As Alan Beattie, an economics commentator for the Financial Times, noted on Twitter, hopefully nobody tells Trump that these concessions were largely illusory. The President’s advisers would also be wise not to tell him that his declared goal of eliminating all tariff and non-tariff barriers between the United States and Europe is an unrealistic one. Both sides provide subsidies or tax breaks to politically powerful groups, such as farmers, and to industries they deem strategically important, such as commercial-aircraft manufacturers in the E.U. and military contractors in the U.S. These policies proved sticking points when the Obama Administration and the E.U. engaged in unsuccessful negotiations about a transatlantic free-trade treaty, and they will almost certainly prove to be sticking points again.

One way to think of the outcome of Wednesday’s meeting is that Trump is happy to declare a victory whenever he can get away with it. However, a more optimistic reading of this week’s developments is that Trump has finally realized that he needs the E.U.’s support in his campaign against China’s much more overtly mercantilist trade practices, and that, in this area at least, the United States and Europe have common interests.

In a prescient briefing published last week, The Economist noted that E.U. officials wanted to persuade the Trump Administration to pursue grievances against China through the World Trade Organization (W.T.O.), the global ruling body for trade disputes, rather than by dishing out tariffs unilaterally. The article also noted that Robert Lighthizer, the U.S. Trade Representative, a key player in the Trump orbit, is not necessarily averse to this idea. “Comfortingly, there is mounting evidence that Mr Lighthizer is not out to torpedo the WTO,” the article said. “This year his department has filed seven new official WTO disputes, engaged actively in discussions over new rules on e-commerce, and on July 16th even called for an end to the WTO’s impasse on agriculture negotiations, suggesting that the talks should focus on market access.”

If Lighthizer could persuade Trump to go down this route, and his negotiating team could construct a common front with the E.U., there is a possibility that, sometime in the future, China might be persuaded to make some real concessions in areas like opening its markets and respecting intellectual-property rights. If that did occur, the Trump Administration could claim a genuine victory.

But what real prospect is there of any of this happening? Far from looking to embrace a multilateral approach, which could take years to come to fruition, if it ever did, Trump “has repeatedly told top White House officials he wants to withdraw the United States from the World Trade Organization,” Axios reported last month. The piece quoted Trump as telling his advisers, “We always get ****ed by them. I don’t know why we’re in it. The WTO is designed by the rest of the world to screw the United States.”

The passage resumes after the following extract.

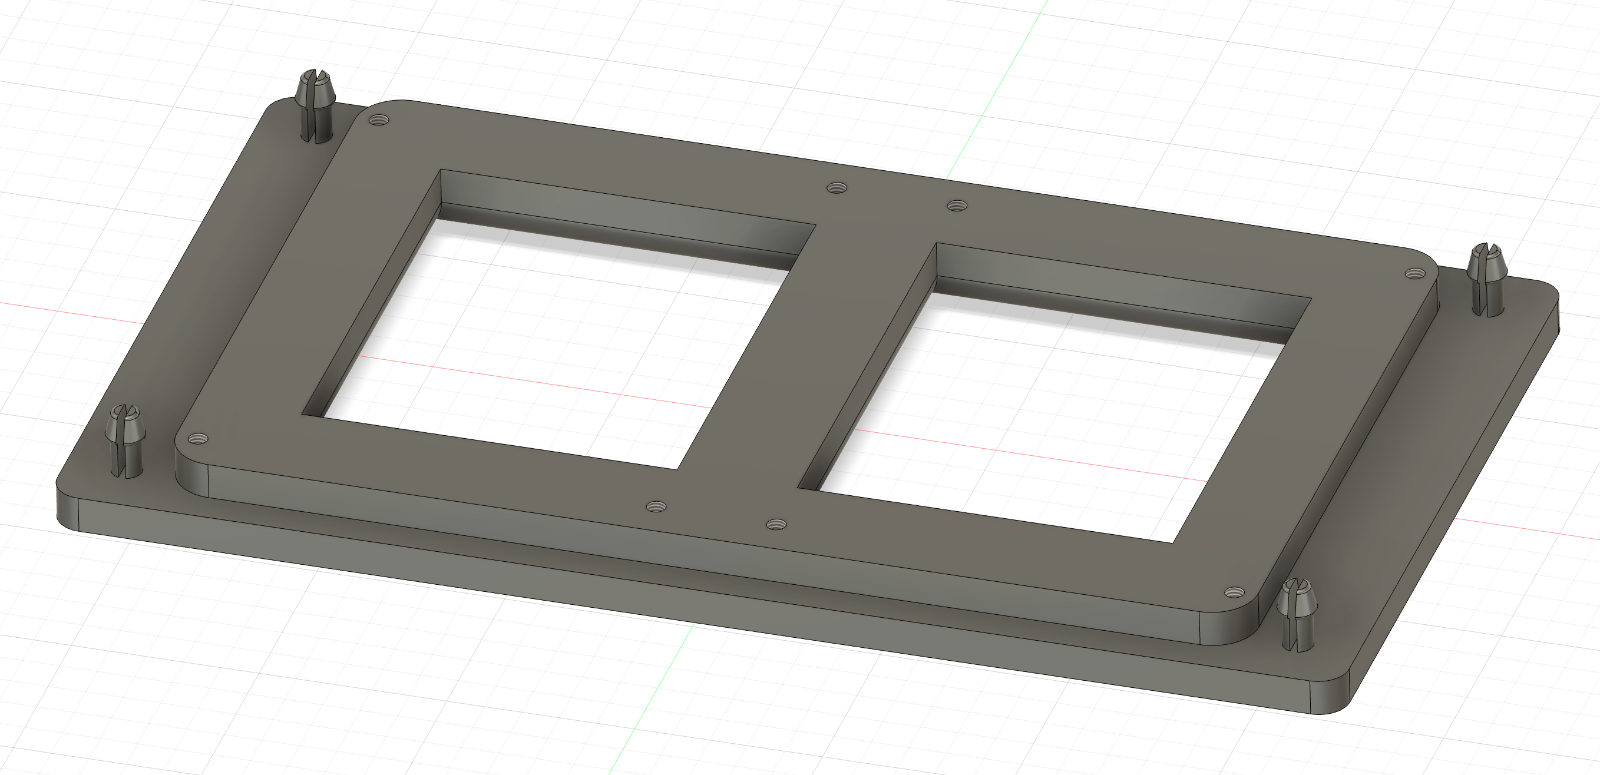Click the screw hole at frame's front-left corner
Viewport: 1600px width, 775px height.
click(197, 438)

That sounds like Trump’s genuine voice. It’s clear from his history that he is a convinced protectionist, and that he believes, as he tweeted a few days ago, that “tariffs are the greatest.” In all likelihood, he only agreed to de-escalate the dispute with Europe because he had no choice. With the midterms approaching, some big G.O.P. constituencies, such as farmers and major corporations, were complaining loudly about the impact of the tariffs that have already been introduced. Many Republican politicians were also aggrieved, and there was a rising danger that some of the Party’s voters would stay home in November.

Having been backed into a corner, Trump decided to unveil a twelve-billion-dollar bailout for farmers whose businesses have been hit by tariffs, then he met with Juncker and congratulated himself for resolving a crisis he had created. “We just opened up Europe for you farmers,” he declared in Iowa on Thursday. “You are not going to be too angry with Trump, I can tell you . . . No tariffs, no nothing. Free trade.”

Give him a few marks for chutzpah, anyway. How long will the ceasefire with Europe last? And where does that leave Trump’s broader trade war? Nobody knows for sure. Not even him, probably.